Additionally, Hibiki uses a multistream architecture to generate both spoken audio and written text at the same time. Operating at a fixed rate of 12.5Hz — approximately every 80 milliseconds — it produces smooth, continuous speech that stays in sync with timestamped text.
2024 Slator Pro Guide: Translation AI
The 2024 Slator Pro Guide presents 20 new and impactful ways that LLMs can be used to enhance translation workflows.
“As the user speaks, Hibiki generates natural speech in the target language, with voice transfer, along with a text translation,” they said.
Kyutai claims that “Hibiki is the first model to provide an experience of interpretation close to human professionals,” while outperforming existing models in translation quality, speaker fidelity, and naturalness.

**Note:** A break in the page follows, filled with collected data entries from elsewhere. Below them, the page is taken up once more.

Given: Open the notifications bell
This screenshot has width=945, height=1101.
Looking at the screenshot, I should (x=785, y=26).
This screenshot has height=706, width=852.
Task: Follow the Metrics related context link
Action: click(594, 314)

According to Kyutai, human evaluations confirmed Hibiki’s superior performance, with the company stating on X: “Based on objective and human evaluations, Hibiki outperforms previous systems for quality, naturalness and speaker similarity and approaches human interpreters.”
Large-Scale Deployment
Hibiki’s main backbone consists of 2 billion parameters and can process multiple translation tasks at once, making it highly efficient for “large-scale deployment.”
For on-device applications, Kyutai has also introduced Hibiki-M, a lighter 1-billion-parameter version capable of running real-time translations on smartphones.
Kyutai’s co-founder and CTO, Laurent Mazaré, noted in a post on X that Hibiki is “robust to extreme background conditions” and can even function without full network access.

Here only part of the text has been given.